Episode 5 – The Estey Organ Company: On Canal Street in Brattleboro are the remains of one of Vermont’s most influential companies. In the 19th and early 20th century people across the country—and the world—played music on reed organs made right here in the Green Mountain state. What is a reed organ? And why were they so popular in a bygone era? Dr. Dennis Waring recounts the story.

Episode 4 – Ben Thresher’s Mill: A few miles off the interstate, on the banks of the Stevens river in Barnet, Vermont is a bright yellow mill. The rooms are crammed full of old tools, machines, parts, and pieces of a bygone age. One man, Ben Thresher, kept the mill going into the 1990s. Stan Crane, and a team of volunteers, helps to keep this place alive today.

Episode 3 – The Old Country Fiddler: In the early 20th century one Vermonter found fame as a traveling musician, humorist, and recording artist. Charles Ross Taggart was at the height of his career in the early 1920s, touring the country and talking so much about Vermont he earned himself a nickname: the Man from Vermont. Across the country he shared his stories, music, and dialect with his fellow Americans, and helped preserve disappearing parts of the Green Mountain State’s culture. Historian and fiddler Adam Boyce brings Taggart to life.

Episode 2 – Barre, By God: In 1793 a town meeting was held in Wildersburg, Vermont. The only item on the agenda was renaming the young frontier town. Wildersburg was a mouthful. Two passionate contenders offered up the names of their home towns back in Massachusets—but neither would concede to the other. Victory in a brawl gave one of the men the right to name Barre, well, Barre. Librarian and community historian Paul Heller shares this curious incident.

Episode 1 – The Manchester Vampire: In 1793 the town of Manchester Center, then Meads Mill, was rocked by an other-worldly threat.
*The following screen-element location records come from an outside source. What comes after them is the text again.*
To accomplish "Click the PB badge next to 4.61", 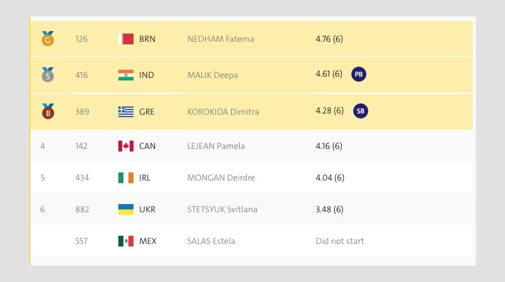I will (x=358, y=74).
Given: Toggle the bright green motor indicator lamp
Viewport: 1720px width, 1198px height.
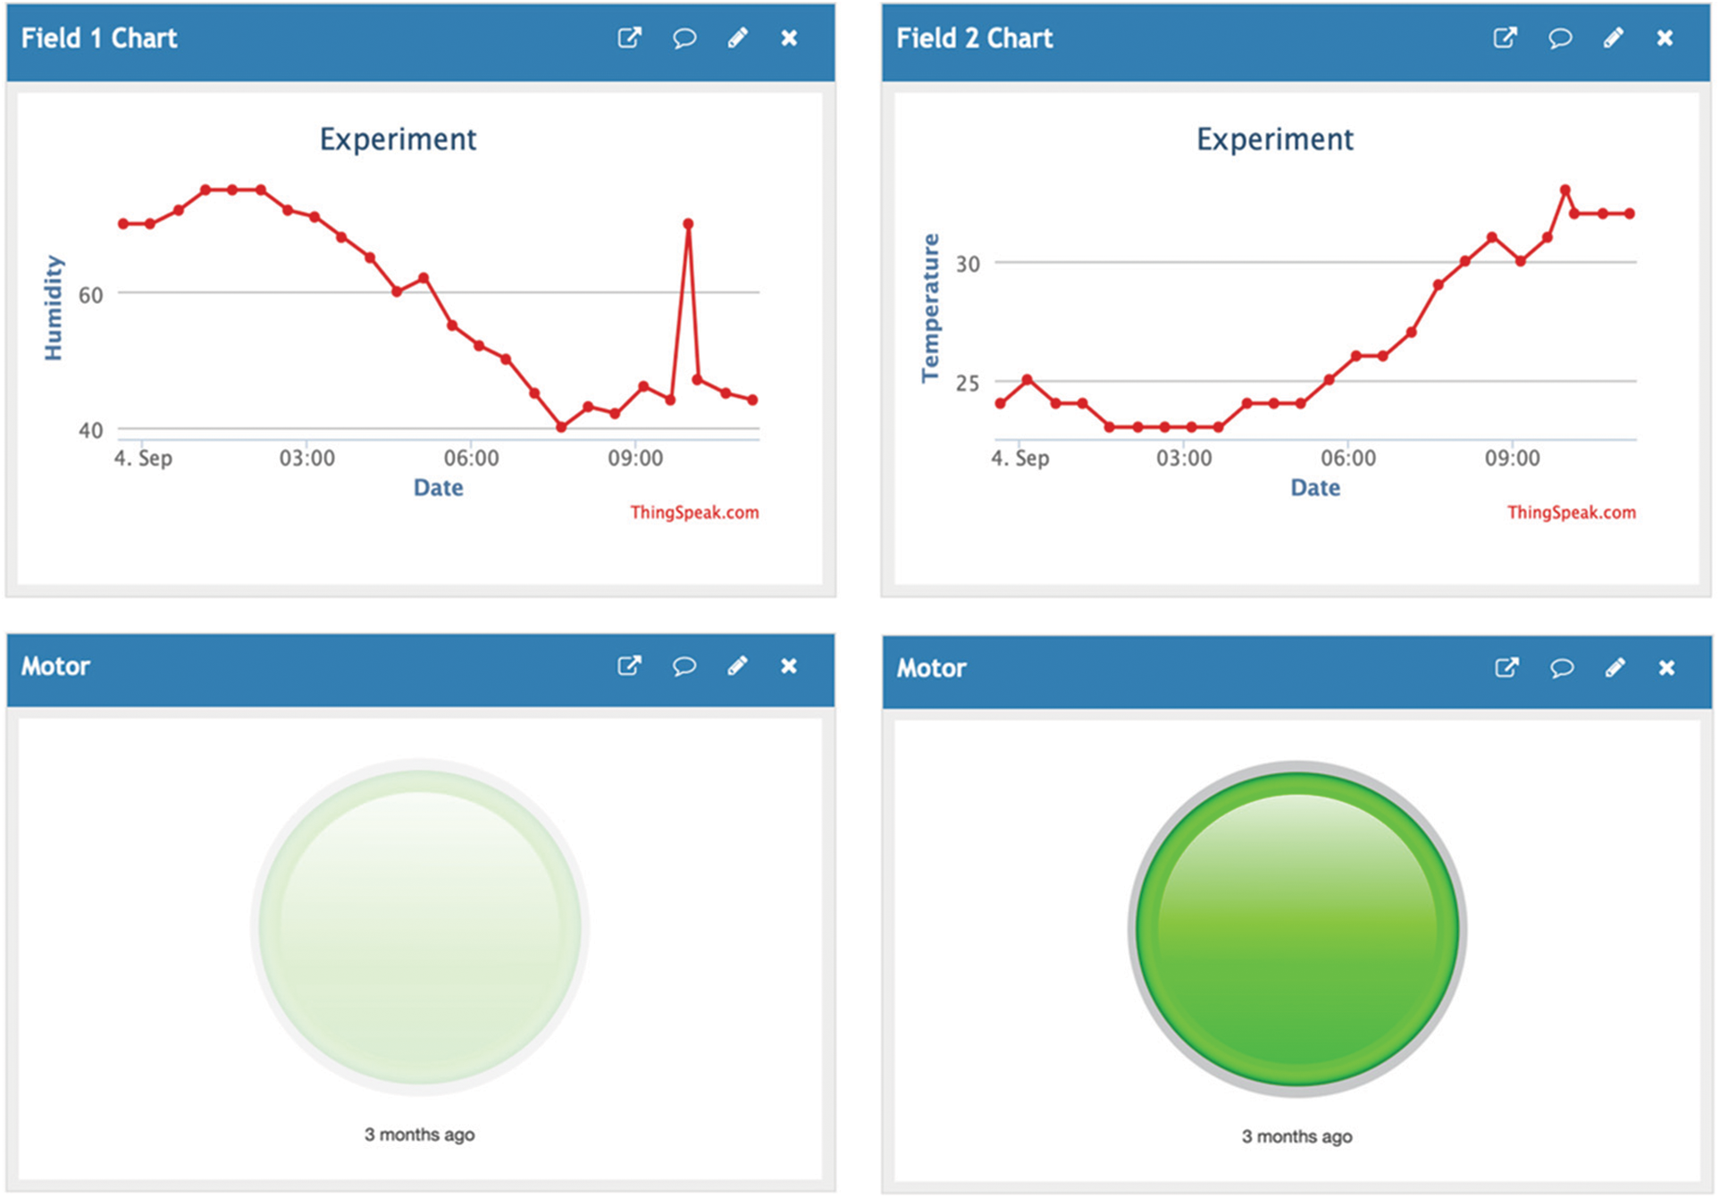Looking at the screenshot, I should tap(1297, 930).
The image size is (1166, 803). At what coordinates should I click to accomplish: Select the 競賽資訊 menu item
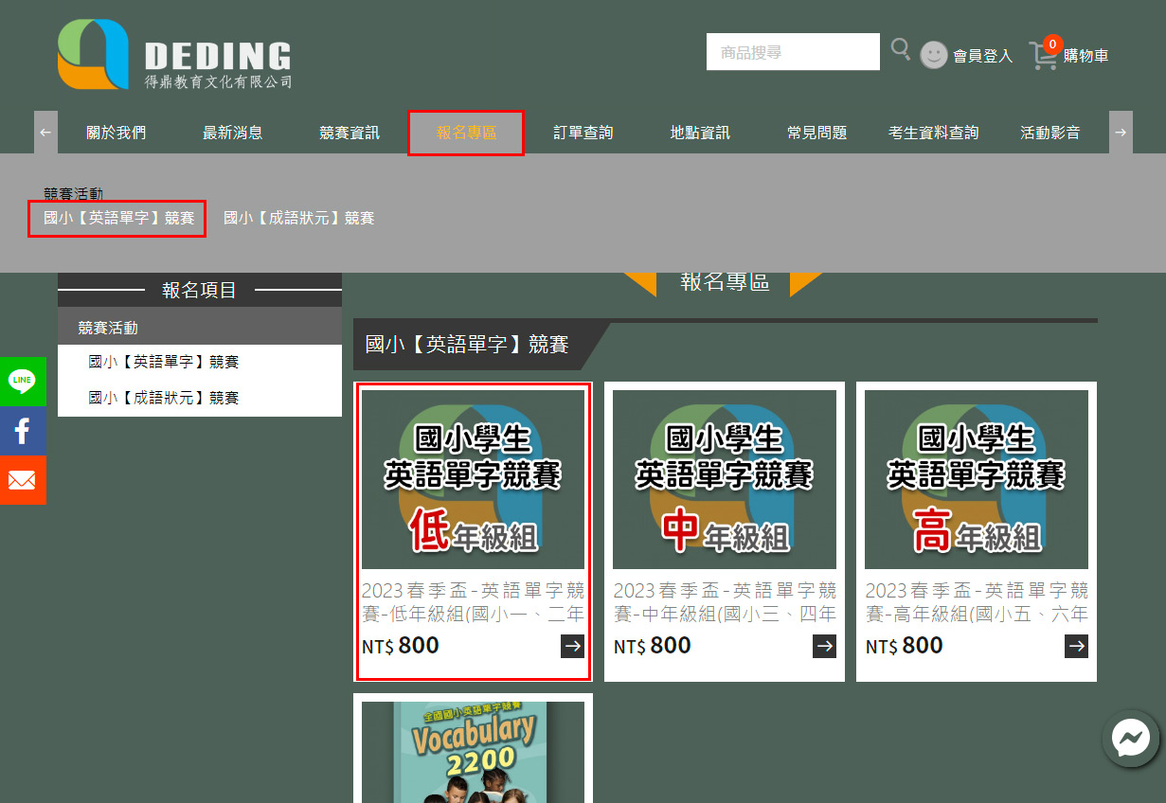click(x=349, y=134)
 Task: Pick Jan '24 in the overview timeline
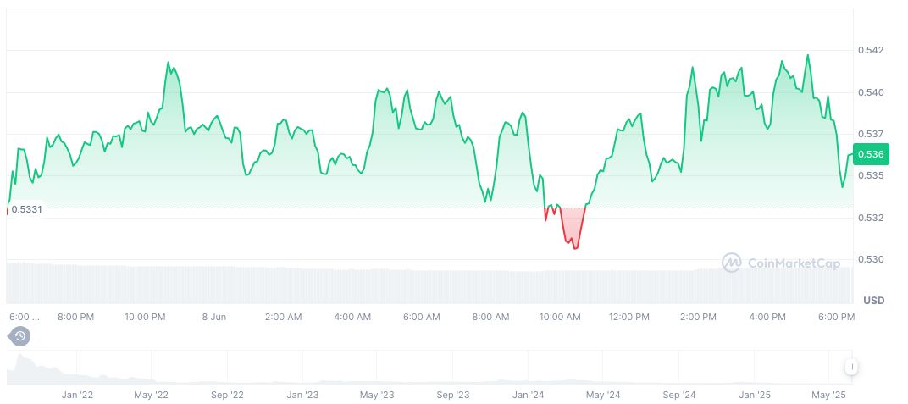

A young woman was supposedly coming from beyond the grave to suck the life out of the living. It was a vampire panic—one of scores that rocked rural New England in the late 1700s and early 1800s. The frenzied family looked for answers and settled on an unconventional remedy. Was the young Rachel Burton really a vampire? or could science explain the deadly incident? Shawn Harrington from VT Folklife unravels the story of the Manchester Vampire.

ABOUT THE PRODUCER: Kelby Greene (she/her) is a Norwich, Vermont based journalist and independent radio producer. Her work is about explaining the present through the past—looking for the precedents to seemingly unprecedented times. Rooted in a passion for rural places and their unique histories, she hopes to tell stories worth talking about: in the car, over dinner, and passing by the state’s hundreds of roadside markers.